**Problems to work on:**
a) Reproduce verbatim the portion of the deadlock post between "Wednesday, May 26, 2010" and "other shared resources.", inclusive.
b) Write the next part of the deadlock post, picking up after its final sentence.

**Excerpt to read:**
:::::

Wednesday, May 26, 2010

Deadlock and how to avoid it

Deadlock is a situation where two processes are each waiting for the other to release a resource it held, or more than two processes are waiting for resources in a circular chain, so that no one can have the resource required and all stop running.

Deadlock can happen between processes, thread or task (in vxWorks). And it can happen on any kinds of shared resources. I use process here for discussion.

There are three conditions in order for a deadlock to happen:
1. Each of the processes involved access multiple shared resources.
2. Each of the processes involved hold some shared resources while requiring other shared resources.
3. A circular waiting chain potentially possible.

To handle a deadlock, basically we have to break one or more of the conditions above. There are four ways to avoid it as far as I know.
1. All the processes apply the same coding pattern. And the pattern is, all the processes require (semWait for example) the shared resources in the same order, so that circular chain will be formed.

:::::

**Stored records:**
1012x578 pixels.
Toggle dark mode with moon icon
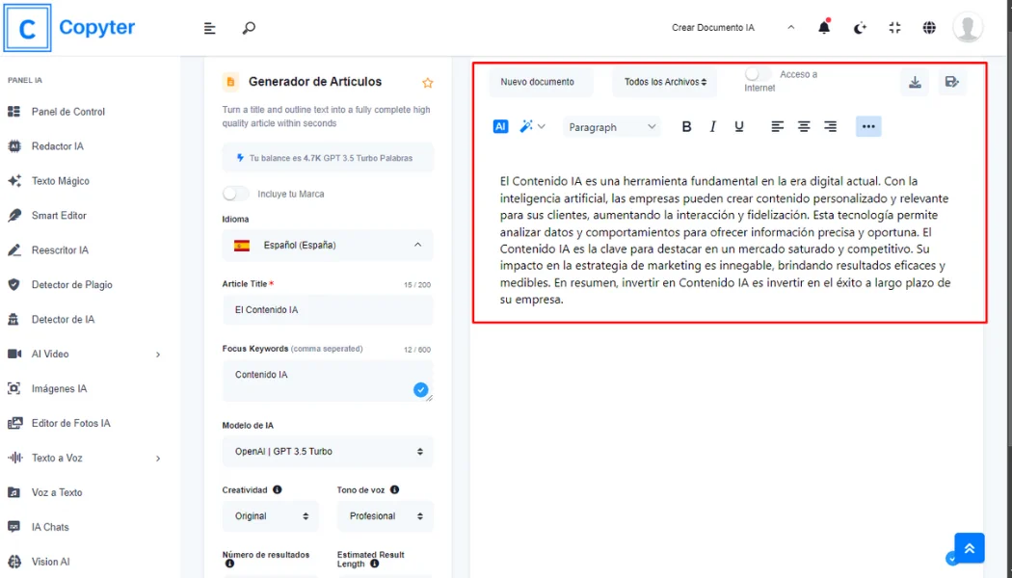(859, 27)
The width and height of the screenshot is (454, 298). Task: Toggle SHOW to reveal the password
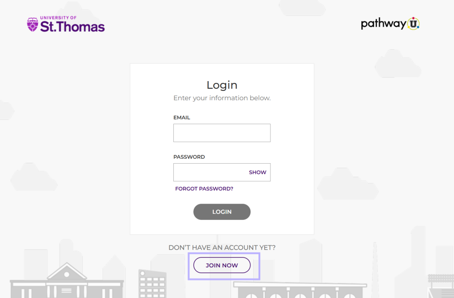258,173
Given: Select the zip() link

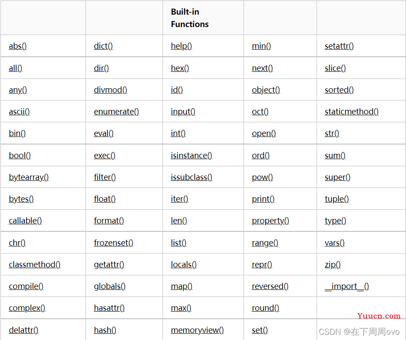Looking at the screenshot, I should click(333, 265).
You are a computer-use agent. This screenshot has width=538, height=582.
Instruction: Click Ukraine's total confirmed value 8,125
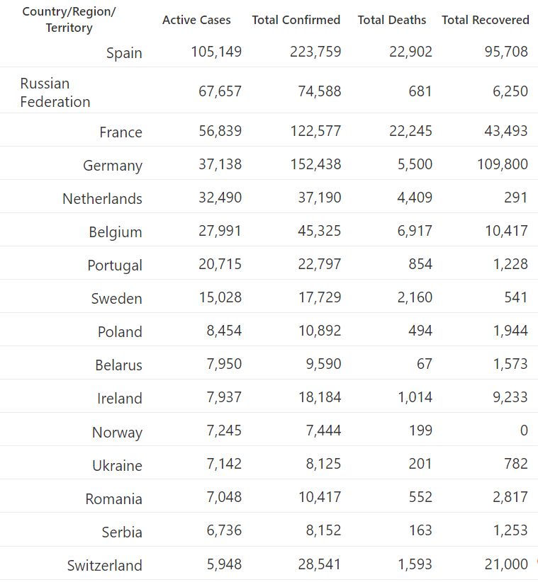pos(323,464)
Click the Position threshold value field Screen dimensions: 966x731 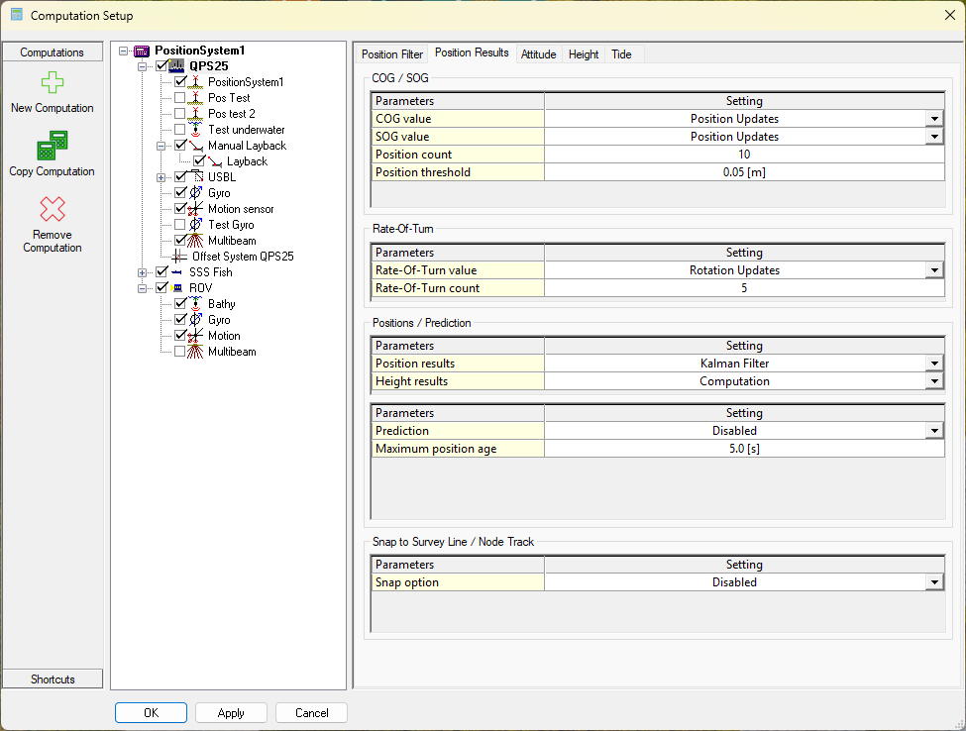pyautogui.click(x=743, y=172)
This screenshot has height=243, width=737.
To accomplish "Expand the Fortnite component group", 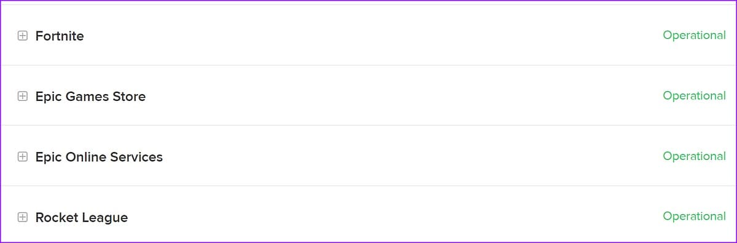I will pyautogui.click(x=22, y=36).
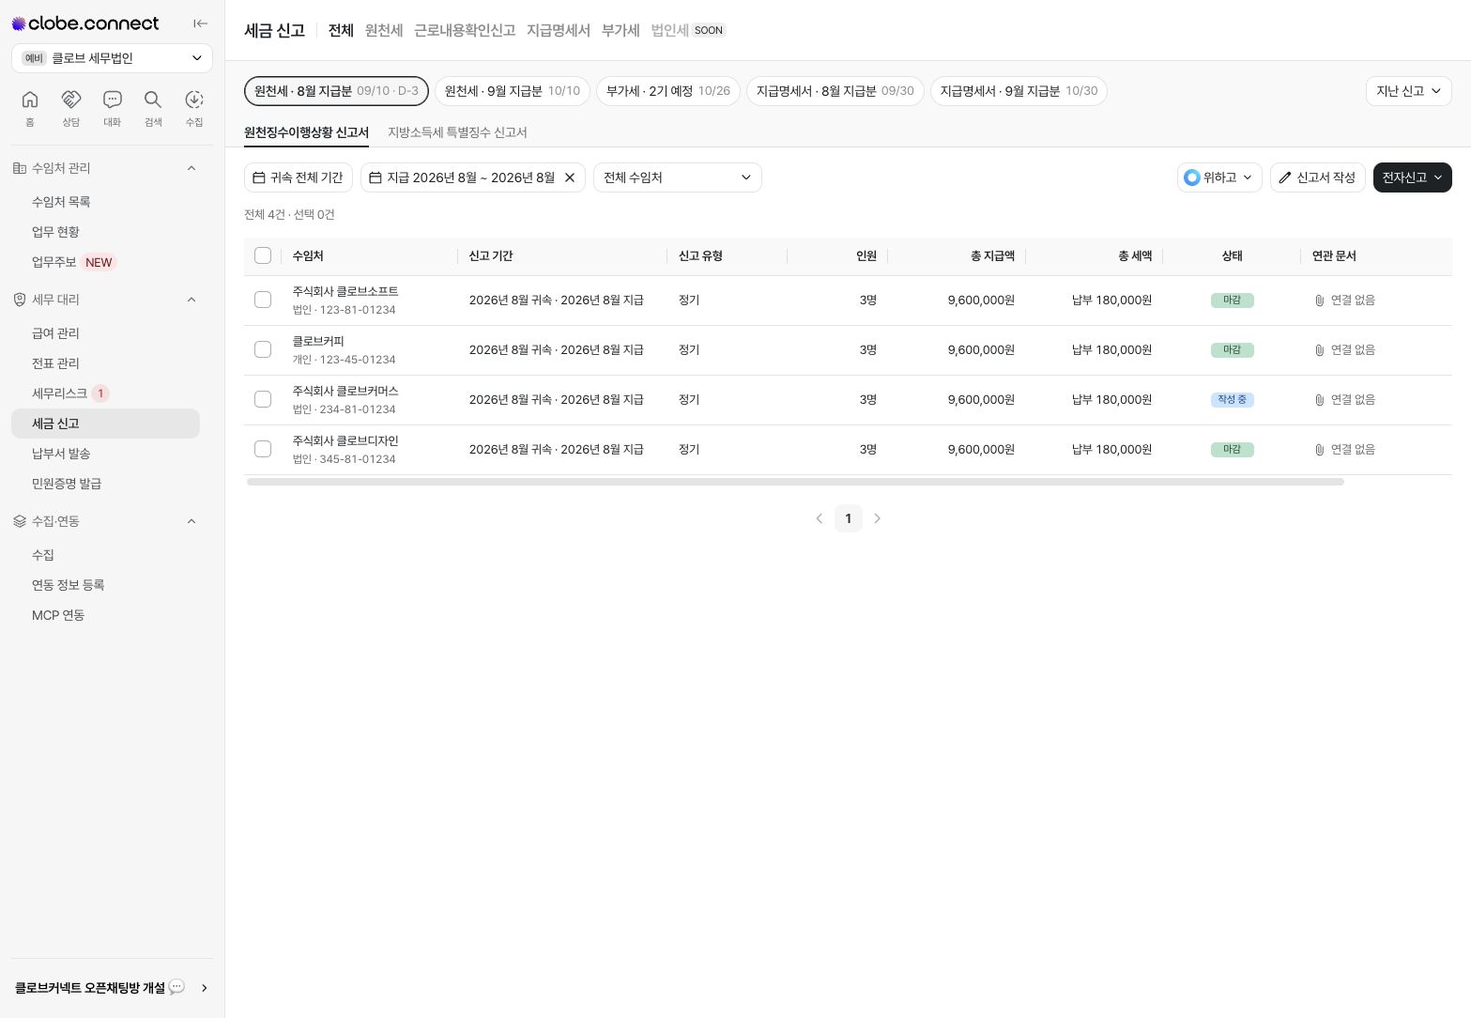
Task: Open 납부서 발송 in the sidebar
Action: point(61,454)
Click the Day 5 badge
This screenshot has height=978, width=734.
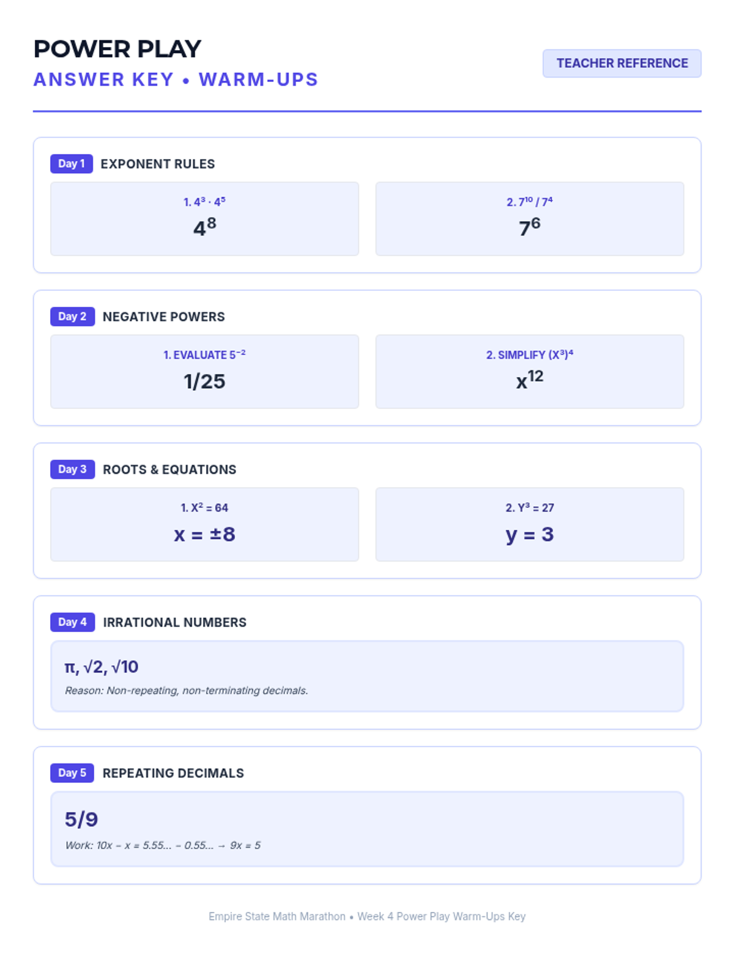tap(72, 773)
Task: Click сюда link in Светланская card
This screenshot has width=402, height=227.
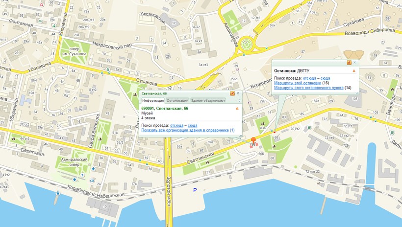Action: click(x=192, y=125)
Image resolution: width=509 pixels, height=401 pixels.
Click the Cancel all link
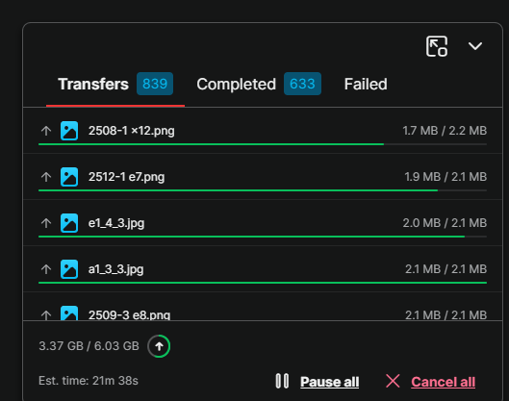point(444,382)
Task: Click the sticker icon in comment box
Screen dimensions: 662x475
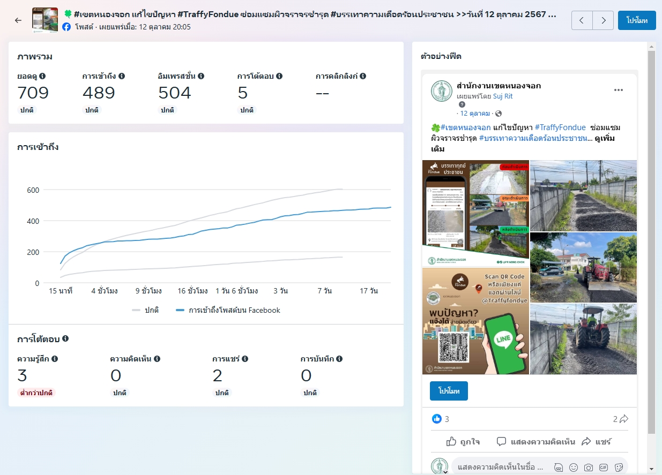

:::::

**Responses for each task:**
a)
Wednesday, May 26, 2010

Deadlock and how to avoid it

Deadlock is a situation where two processes are each waiting for the other to release a resource it held, or more than two processes are waiting for resources in a circular chain, so that no one can have the resource required and all stop running.

Deadlock can happen between processes, thread or task (in vxWorks). And it can happen on any kinds of shared resources. I use process here for discussion.

There are three conditions in order for a deadlock to happen:
1. Each of the processes involved access multiple shared resources.
2. Each of the processes involved hold some shared resources while requiring other shared resources.

b)
This method is suitable for smaller scale application, where all the shared resources can be listed and ordered.

2. Back-off algorithm. Each of the processes either have all the shared resources it need before proceed or none of them. In reality, the first semTake() can use WAITFOREVER, and the subquential semTake() use NOWAIT. And if one of the subsequential semTake() fail, it will back off and release all the resources it already holds.
This method increase the coding complexity. And it's not suitable for realtime system as the back off takes unpredictable time.

3. Avoid processes access multiple resources. This can be done by redesign the software's structure, algorithm or data structure. For example, a client-server model can be used so that only the server manage the shared resources, while client access the resources through the server.

4. Use some sort of watchdog to monitor the processes and if a deadlock is detected, reset the system or the processes.
Since a deadlock situation rarely happens, and if built-in mechanism is too expensive, then a third party monitor maybe suitable. For example, Linux kernel totally ignore deadlock and pretend it will never happen! (Supprising, isn't it? But that's real. When a deadlock indeed happens, the system just reboot.)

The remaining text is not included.